When she was fifteen years old she made a conscious decision that her life purpose was to be a writer. She finished her first novel ten years later, and looking at it realized it was terrible. It was a piece of crap. And she remembers saying to the universe “I promised you that I would be a writer, but I never promised you that I would be a good writer.”

But she wisely realized that it was a bad novel because, surprise, she had never written a novel before. And even though it was bad, even though she had failed, there was something in her that knew she just HAD to keep writing, even if she never got good, even if she would keep failing.

Think about anyone who has achieved greatness. They all experienced failure. Edison failed hundreds of times inventing the light bulb. Lincoln failed the first time he ran for office. Spielberg failed, twice, to get admitted into film school. Michael Jordan was cut from his high school basketball team. Young cartoonist Walt Disney was fired from his first newspaper because he “lacked imagination and had no good ideas.” High school teacher Stephen King got 30 rejections for his novel Carrie. He was so frustrated and disheartened that he threw one of his early manuscripts into the trash. His wife literally dug it out of the trash and convinced him to keep trying, because she knew that his soul needed to write.

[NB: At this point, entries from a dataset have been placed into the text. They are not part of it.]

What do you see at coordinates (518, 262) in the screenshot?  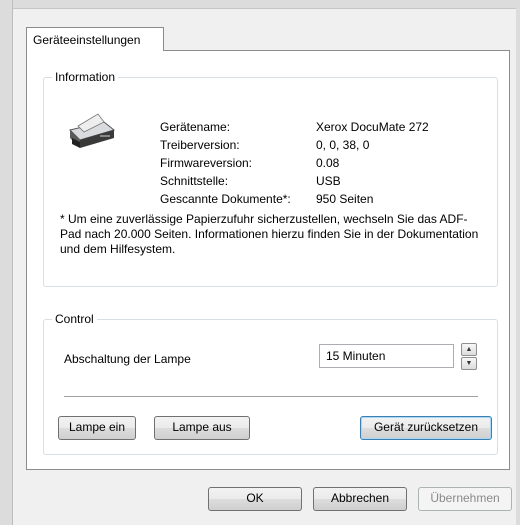 I see `window-frame-right` at bounding box center [518, 262].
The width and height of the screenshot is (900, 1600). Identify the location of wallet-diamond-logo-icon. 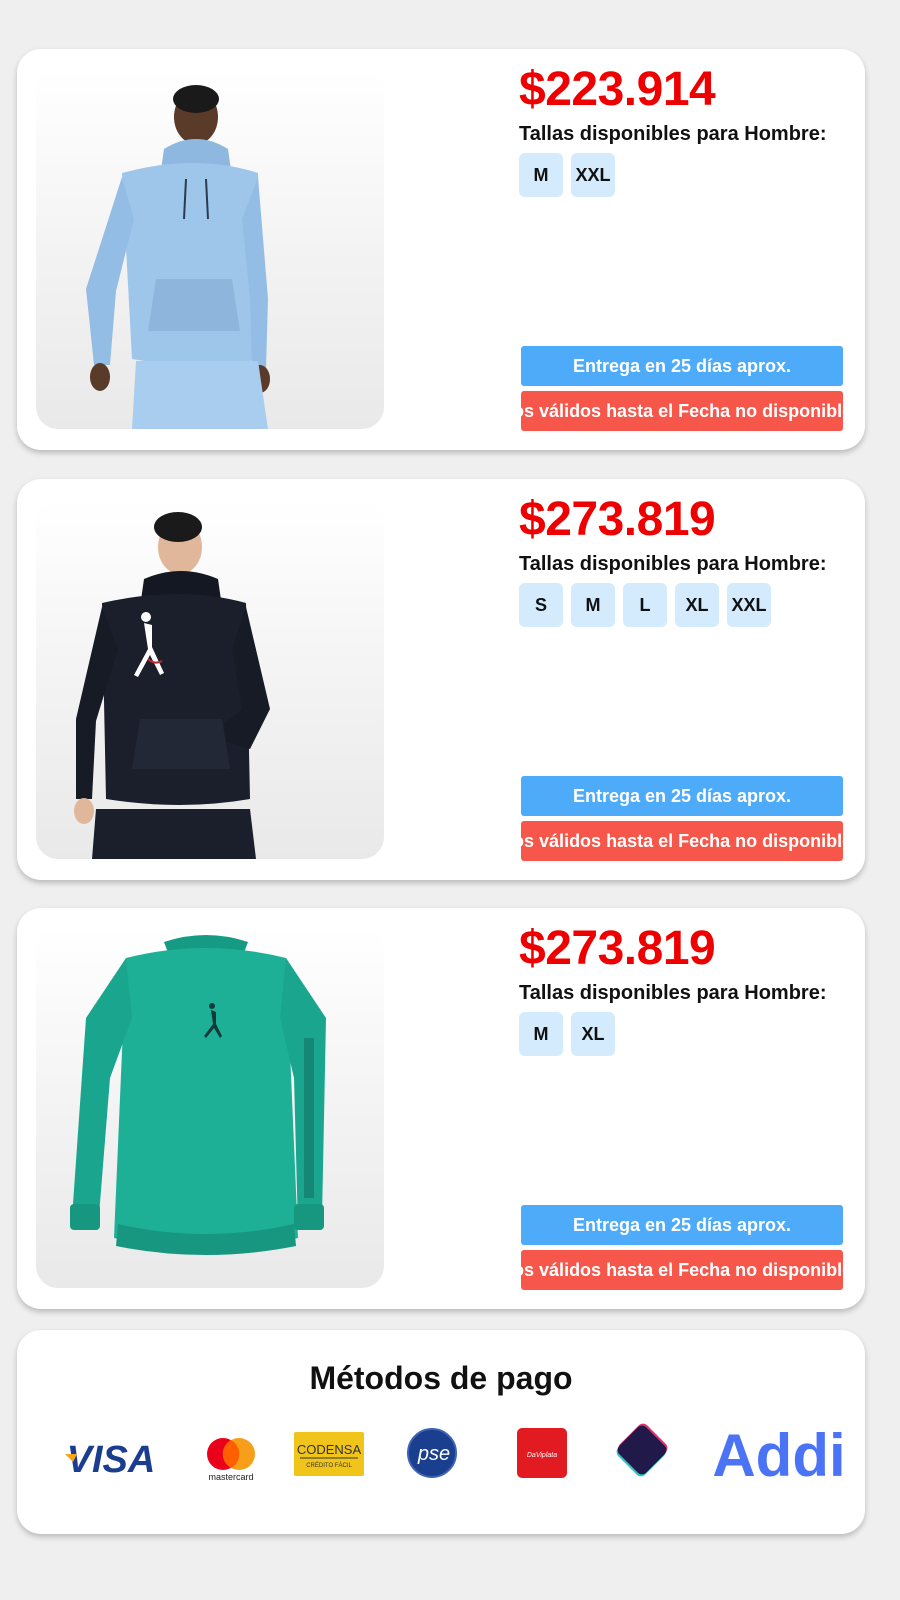
(642, 1454).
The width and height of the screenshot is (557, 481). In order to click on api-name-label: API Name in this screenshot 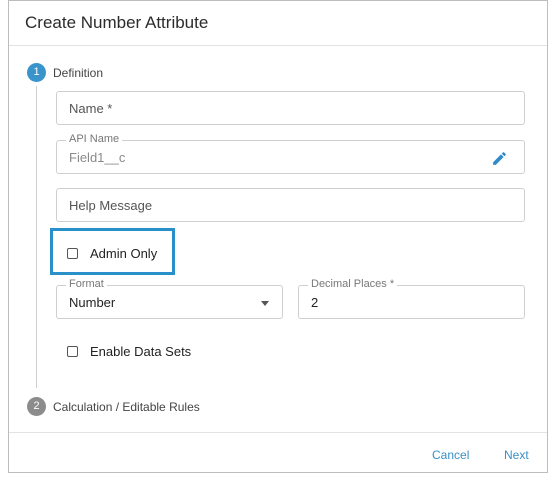, I will do `click(94, 139)`.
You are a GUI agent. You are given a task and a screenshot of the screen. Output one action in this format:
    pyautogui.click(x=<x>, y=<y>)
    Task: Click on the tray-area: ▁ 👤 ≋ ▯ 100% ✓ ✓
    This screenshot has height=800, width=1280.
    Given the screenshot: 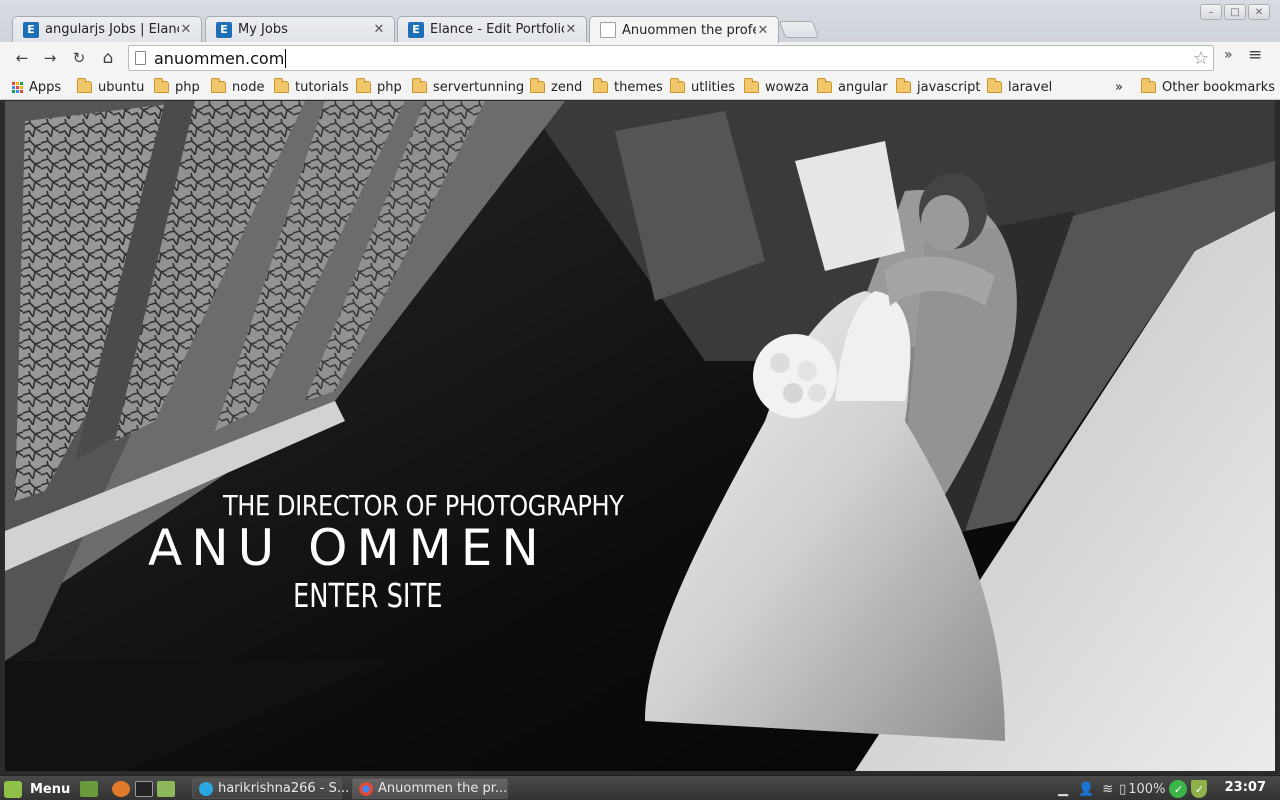 What is the action you would take?
    pyautogui.click(x=1133, y=789)
    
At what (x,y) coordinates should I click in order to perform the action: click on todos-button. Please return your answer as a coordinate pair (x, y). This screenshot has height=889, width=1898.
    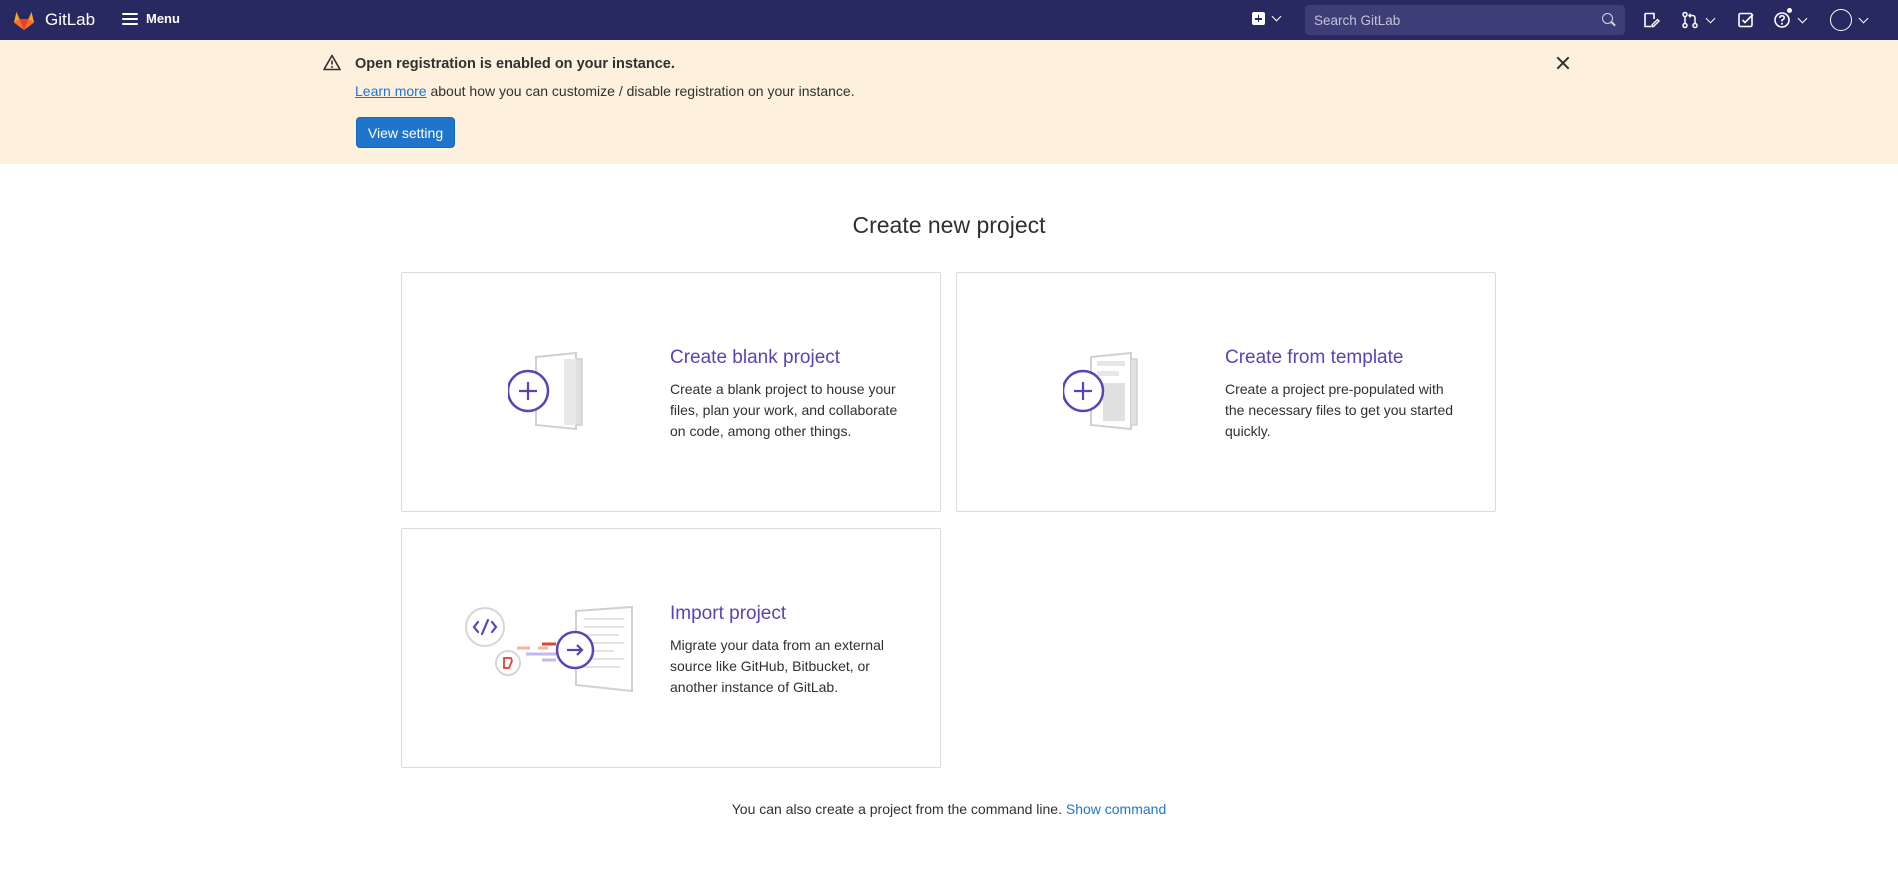
    Looking at the image, I should click on (1746, 20).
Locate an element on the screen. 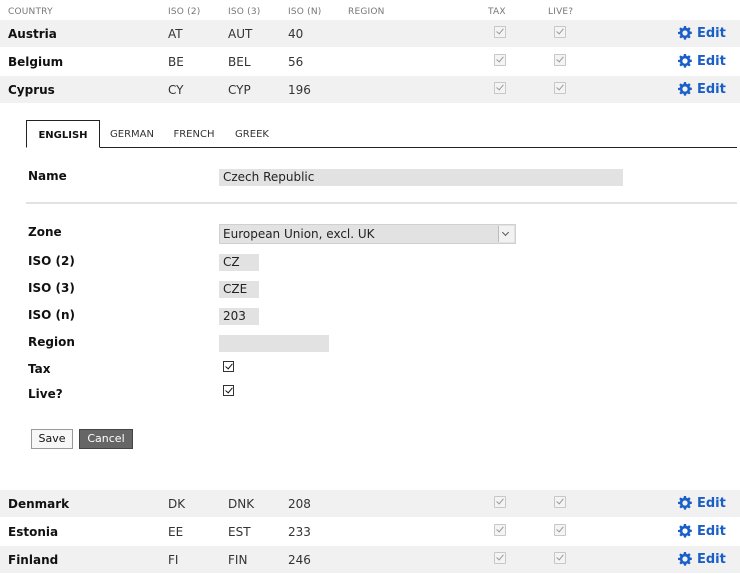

There’s a common feel-good cliché that states “What would you do if you knew you couldn’t fail?” which I admit can help people brainstorm and get past mental blocks of fear. But I think a more challenging question is “What would you do if you knew you would fail?”

A soul-searching, brutally honest answer to that question determines what you truly need to be doing with your life. Why? A passion and a determination to keep going despite failure because something deep within you says you must keep going is the only thing that will sustain you through the failures you will inevitably encounter. Because a passion and determination like that is what, without fail, leads to greatness.